Вот как стоит вопрос. Разве это не интересно? Между г-ном Жюлем Симоном, который представляет собою настоящее, политику середины, и г-ном Клемансо, который представляет собою будущее, политику позитивную и прогрессивную, вклинивается г-н Гамбетта и прокладывает себе колею, причем колею широкую. Это тот же г-н Жюль Симон, но вместе с тем видом своим он походит на г-на Клемансо. Это догматик, который наклеил на себя ярлык человека науки. Он говорит от имени современной Франции и наряду с этим хитро подмигивает, давая понять, что он никого не собирается задевать. А потом, успокоив всех, наслаждается своим торжеством с самодовольством истого буржуа. Когда вчерашние революционеры пристроены к делу и довольны, они уже больше не страшны, они сами успокаивают стадо робких, теперь они тоже причислены к священному синклиту, который должен обеспечить общественное благополучие.
Только этим могу я объяснить головокружительную карьеру г-на Гамбетты. Действуя подобно трибуну на толпы народа, он сумел использовать политические события в своих интересах; тем, что он достиг власти, он обязан своему темпераменту, в котором изворотливость уживается с буйством. К тому же он удовлетворял интересам большинства в стране, что позволило ему держаться долго и окончательно утвердить свое высокое положение. После г-на Тьера, который был первой ступенью Республики, он – ее вторая ступень, и с этой точки зрения он был, безусловно, полезен. Ум его тут ни при чем. В истории мы часто видим примеры тому, как события подхватывают человека и выталкивают вперед, чтобы заполнить яму. В один прекрасный день его сметают – он сделал свое дело. Человечество проходит по нему, как по щебню, которым мостят дороги.
А что будет завтра? Какое неизвестное лицо придет на смену г-ну Гамбетте?
□ □ □ □ □
Задания для выполнения:
**A)** Кем, согласно отрывку о г-не Гамбетте, был г-н Тьер для Республики?
**B)** Продолжите отрывок о г-не Гамбетте, начав сразу после его последнего предложения.
Приведенные далее строки взяты из другого источника.

(Данные об элементах и расположении текста)
□ □ □ □ □
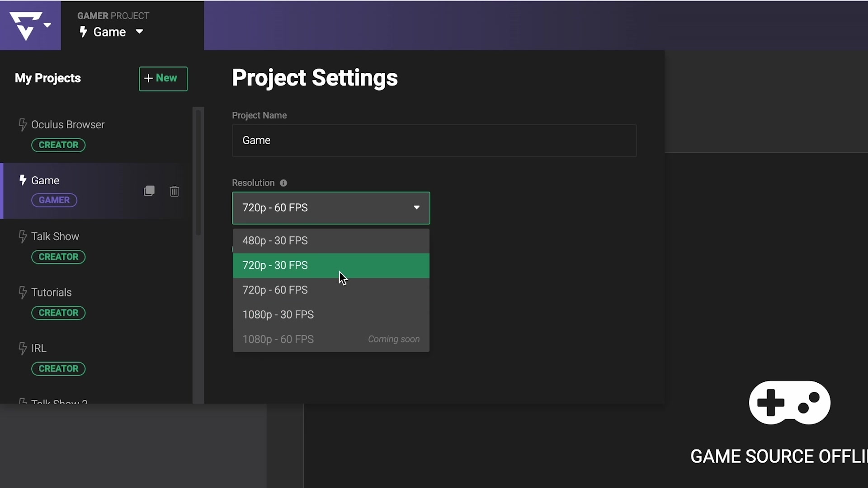Click inside the Project Name field

(x=434, y=141)
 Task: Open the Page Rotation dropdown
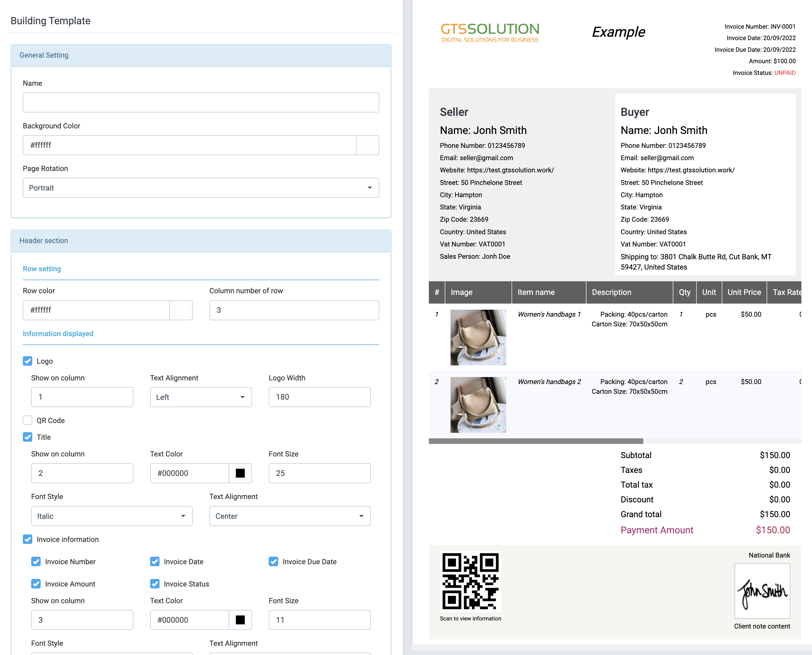(x=200, y=188)
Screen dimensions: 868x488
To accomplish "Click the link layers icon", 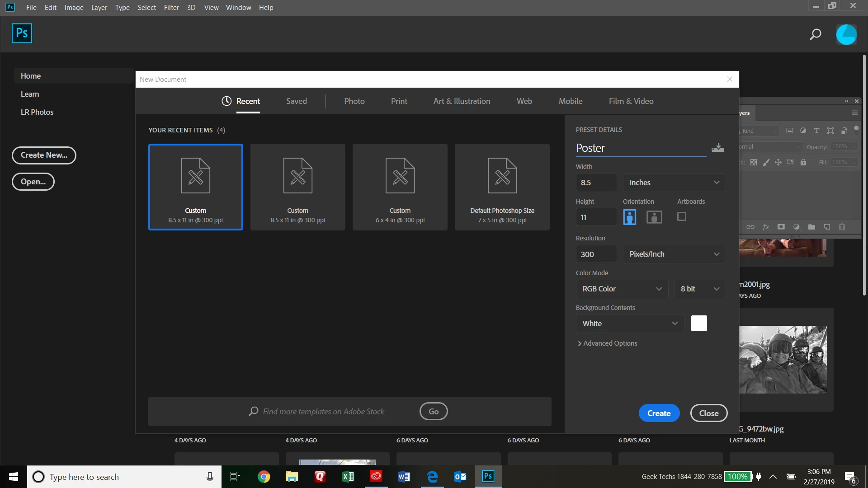I will 750,227.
□ □ □ □ □
Ответы к заданиям:
**A)** Первой ступенью Республики.

**B)**
Тут, повторяю, надо ждать. Друзья г-на Гамбетты утверждают, что в нем скрыт государственный деятель, администратор, организатор, реформатор. Посмотрим. Пока что мы об этом ровно ничего не знаем. Г-н Гамбетта избрал роль, которая повергает нас в сомнение. Утверждают, правда, что в действительности он руководит всем, продолжая упорно прятаться за кулисами. Но, не говоря уже о том, что неразбериха, в которой мы живем, не делает ему чести, нелогично было бы приписывать ему действия, за которые он не хочет брать на себя ответственность. Кто же совершил то или иное деяние, он или кто другой? Все покрыто мраком неизвестности. Итак, для нас г-н Гамбетта не управляет, никогда не управлял, и мы не знаем, сможет ли он когда-нибудь управлять.
Он, правда, четыре месяца был диктатором в провинции. Только времена тогда были такие смутные и все связанные с этим обстоятельства настолько неясны, что в интересах строгой истины следовало бы воздержаться от выводов. Можно восхищаться г-ном Гамбеттой как восторженным патриотом, но невозможно принимать этого патриота за государственного деятеля, уравновешенного и твердого, каким его хотят выставить.
В дальнейшем он неуклонно продолжает произносить речи. Репутацию ему создали не поступки, а фразы. Не чем иным, как фразами завоевал он авторитет. Повторяю, когда вглядишься пристальнее, видишь, что он всего-навсего трибун. Надо сделать шаг вперед – он говорит. Надо предотвратить опасность – он говорит. Надо дать почувствовать свою власть – он опять говорит, говорит без умолку, говорит всюду. Слова – это оружие его честолюбия, так же как оружием Бонапарта был его меч. Мы присутствуем при завоевании Франции словами, после того как в муках и рыданиях видели, что ее завоевывали мечом.
Именно завтрашний день принесет Гамбетте большие трудности. По отвращению, с каким он относится к исполнительной власти, отказываясь принять ее на себя, угадываешь, что он ее боится.
Я хорошо понимаю, чего он ждет, – более разумного большинства в палате, более кроткого большинства – в сенате. Но допустим, что завтра он будет наконец уверен в том, что собрал эти два большинства. Если они чем-то облегчат ему трудную задачу управлять, ему тем не менее придется делать свое дело, то есть возложить на себя полную ответственность за все, находясь при этом все время под угрозою краха.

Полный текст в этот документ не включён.